* BEGIN DOCUMENT EXCERPT *

We use the stochastic Gompertz population model to analyse the strength of density dependence in the data.The model is defined through

\[N_{t+1} = N_t \exp(a - b \log N_t + \epsilon_t)\]

where \(N_t\) is population density or size in year \(t\), \(a\) is an intercept, \(b\) is a measure of the strength of density dependence and \(\eta\) is normally distributed process error with mean zero and standard deviation \(\tau\). By log transforming the population abundance and putting \(x_t = \log N_t\) this simplifies to

\[x_{t+1} = a + c x_t + \epsilon_t\]

where \(c = 1 - b\) is the lag 1 autocorrelation of the log transformed population abundance when the process is stationary.

and uncertainty in measurements, \(y_t\) are simply normal random variates around \(x_t\):

\[y_t = x_t + \eta_t \]

where \(\eta_t \sim N(0,\sigma^2)\)

## Kalman Filtering

Since the model is linear we can compute the likelihood directly by means of a Kalman filter. There are various ways of going about this, and the paper provides some general details:

The Kalman filter was initiated by assuming a wide prior distribution on the initial state centred around the first observation, \(x_1 \sim N( y_1, 10)\). For each model and data set the numerical maximisation (using the BFGS algorithm implemented in the optim function) was repeated for 50 random starting values to ensure that we found the global optimum

Some useful detail here, but still a bit vague for our purposes, or are things we might have done differently.

Doesn’t state which Kalman filter (their are a few algorithms and several packages, but the differences seem quite small: this JSS paper has a good overview.)

Not clear that we wouldn’t want to scale the prior variance by the data sample, e.g.

* END DOCUMENT EXCERPT *

__EXERCISE 1__
Can you repeat the entries word for word, from the line with "Task: Click the" to the line with "Action: 2,356", leaving out the pictures?

* BEGIN SOURCE MATERIAL *

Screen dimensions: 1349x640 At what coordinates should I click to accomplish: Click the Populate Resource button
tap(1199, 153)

* END SOURCE MATERIAL *
* BEGIN SOURCE MATERIAL *

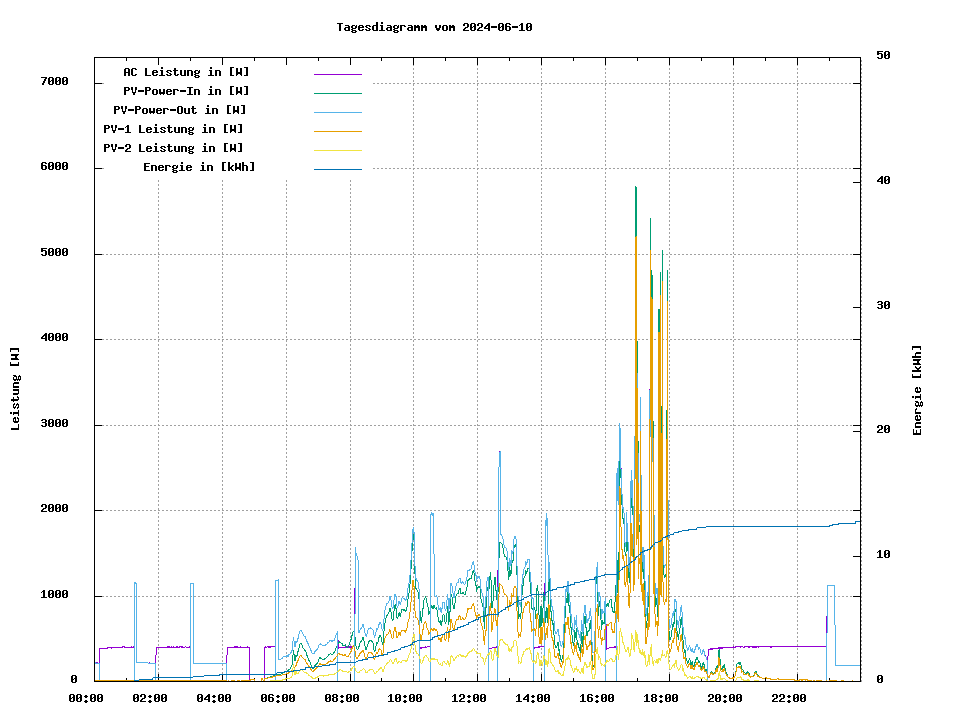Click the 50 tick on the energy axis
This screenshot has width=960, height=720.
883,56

* END SOURCE MATERIAL *
* BEGIN SOURCE MATERIAL *

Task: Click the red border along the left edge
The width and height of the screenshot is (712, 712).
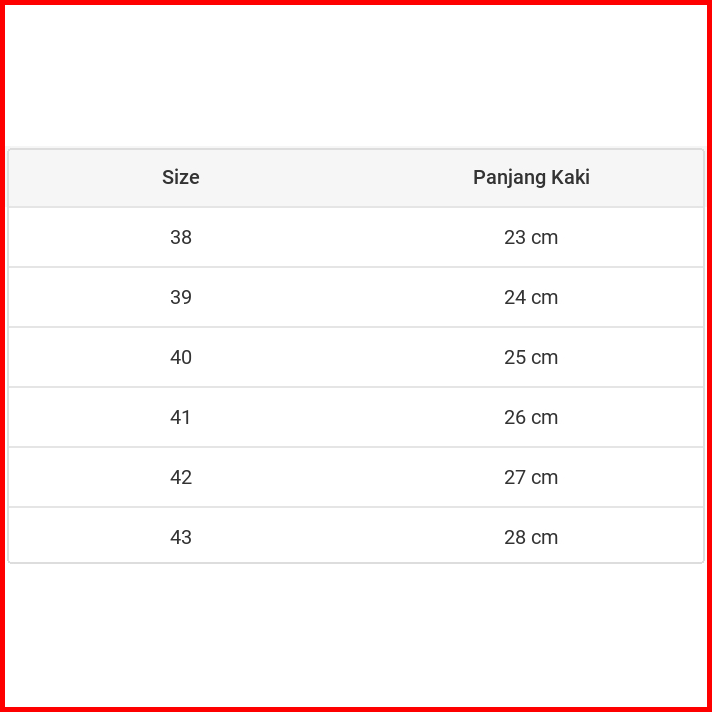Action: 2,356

* END SOURCE MATERIAL *

__EXERCISE 2__
What does the Gompertz model excerpt say from "We use the stochastic" to "process is stationary."? Quote it exactly.

__COMPLETE RESPONSE 1__
Task: Click the red border along the left edge
The width and height of the screenshot is (712, 712).
Action: 2,356

__COMPLETE RESPONSE 2__
We use the stochastic Gompertz population model to analyse the strength of density dependence in the data.The model is defined through

\[N_{t+1} = N_t \exp(a - b \log N_t + \epsilon_t)\]

where \(N_t\) is population density or size in year \(t\), \(a\) is an intercept, \(b\) is a measure of the strength of density dependence and \(\eta\) is normally distributed process error with mean zero and standard deviation \(\tau\). By log transforming the population abundance and putting \(x_t = \log N_t\) this simplifies to

\[x_{t+1} = a + c x_t + \epsilon_t\]

where \(c = 1 - b\) is the lag 1 autocorrelation of the log transformed population abundance when the process is stationary.